Please reproduce the lines from the one containing "You are a computer-use" through the end of the data below exactly as they stand, and omit all pictures.
-- INFORMATION PROVIDED follows --
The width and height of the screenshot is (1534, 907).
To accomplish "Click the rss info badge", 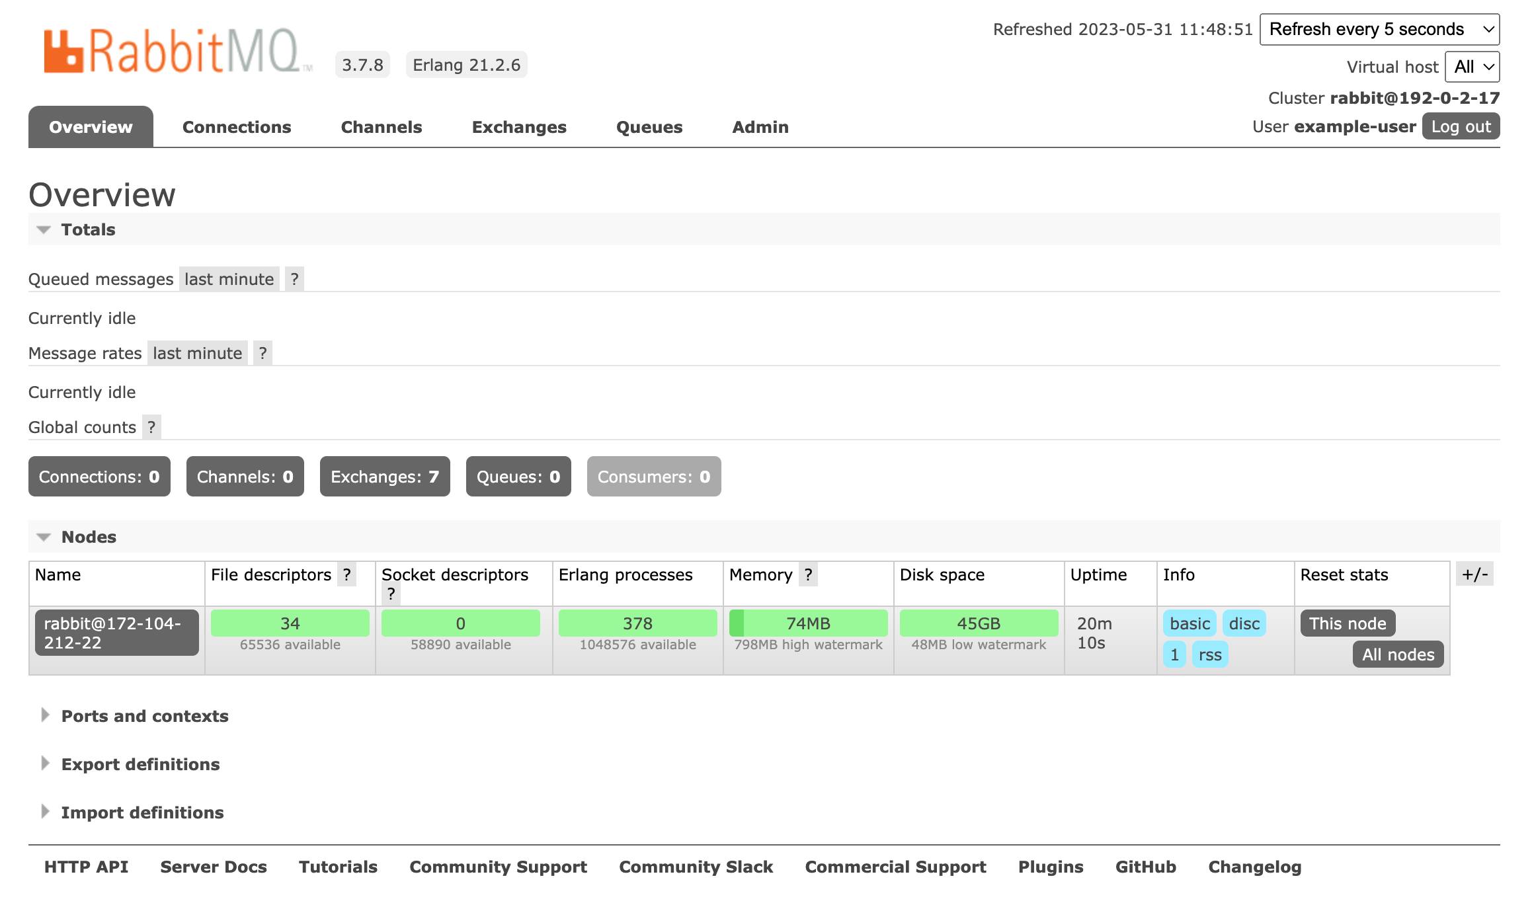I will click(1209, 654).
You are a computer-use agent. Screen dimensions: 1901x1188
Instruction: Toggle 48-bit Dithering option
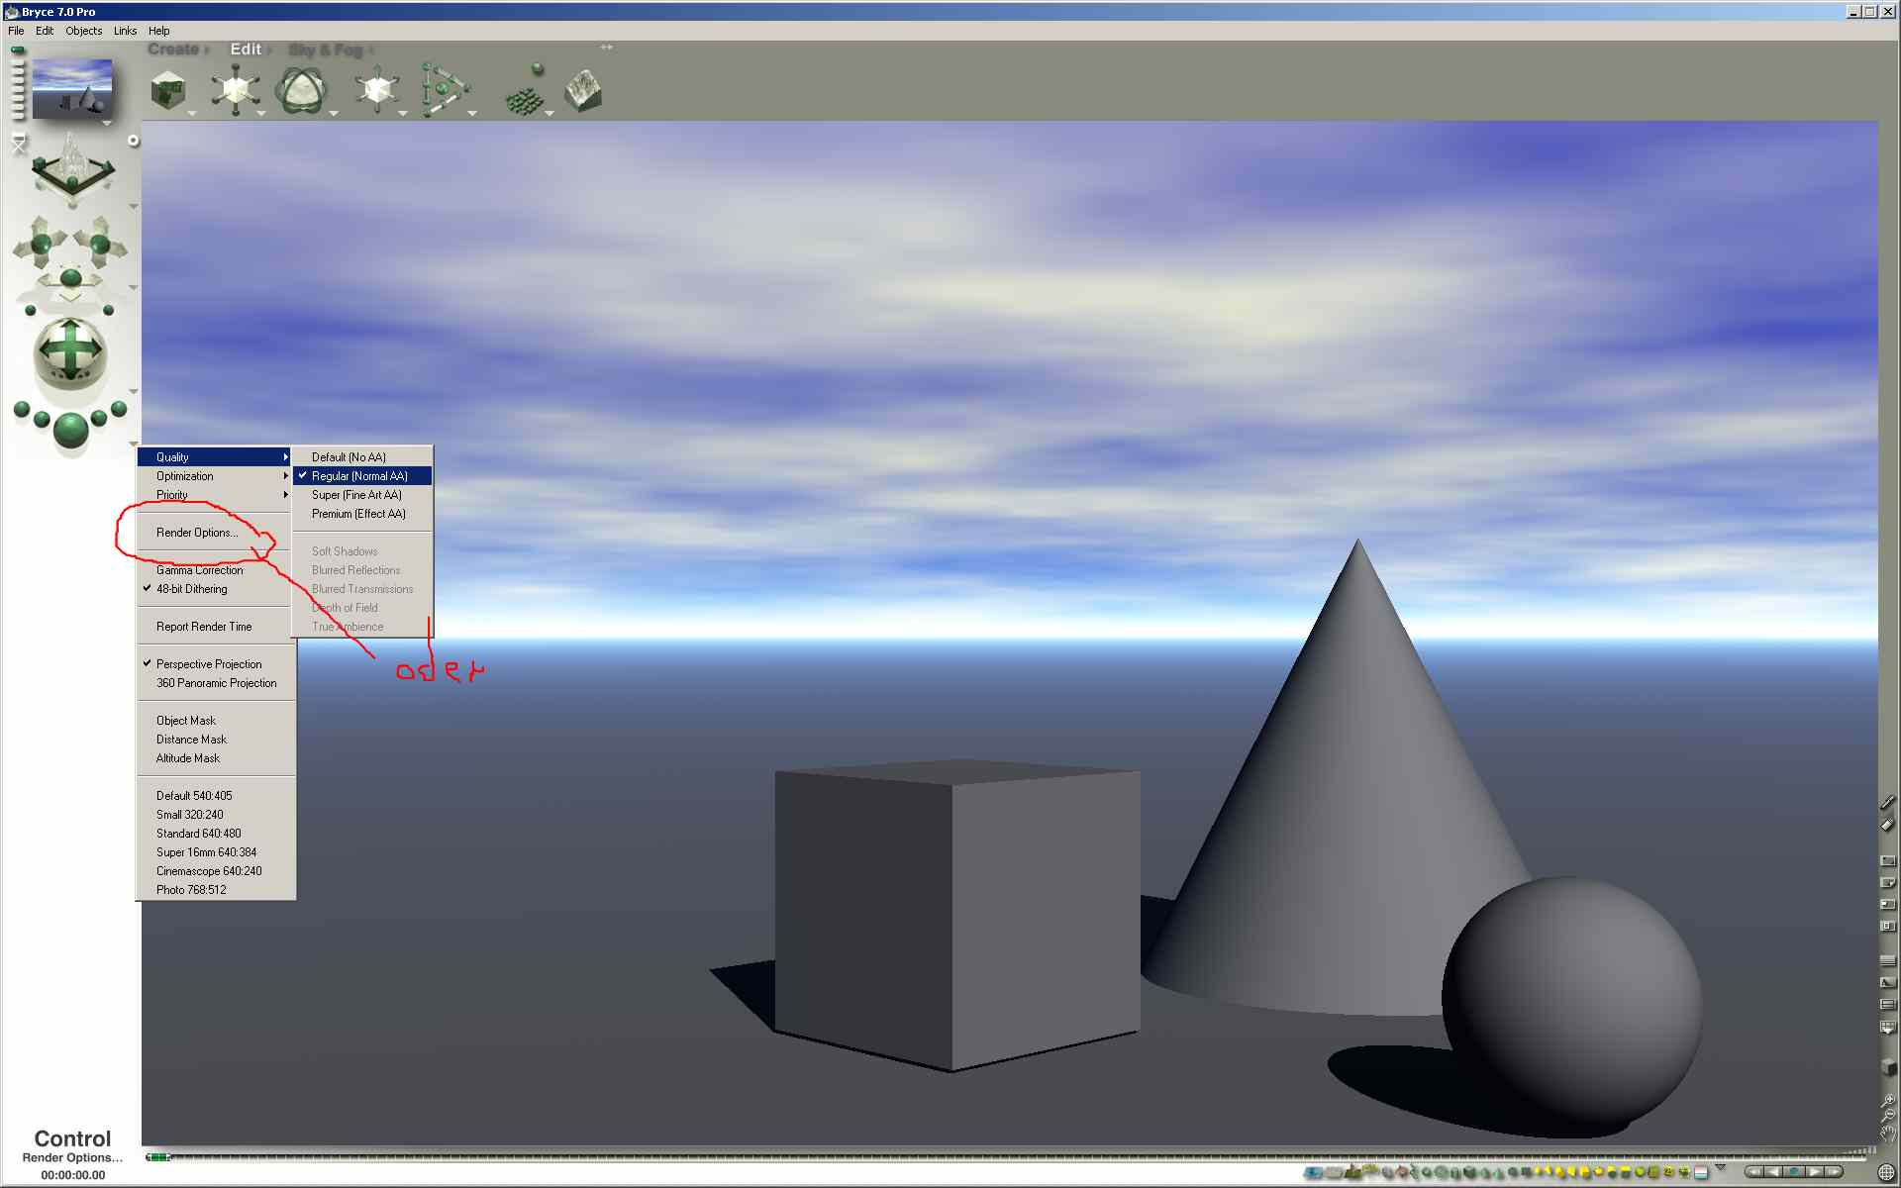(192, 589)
-- INFORMATION PROVIDED concluded --
*RESPONSE FOR THIS EXERCISE*.
You are a computer-use agent. Screen dimensions: 1901x1188
Instruction: Toggle 48-bit Dithering option
(192, 589)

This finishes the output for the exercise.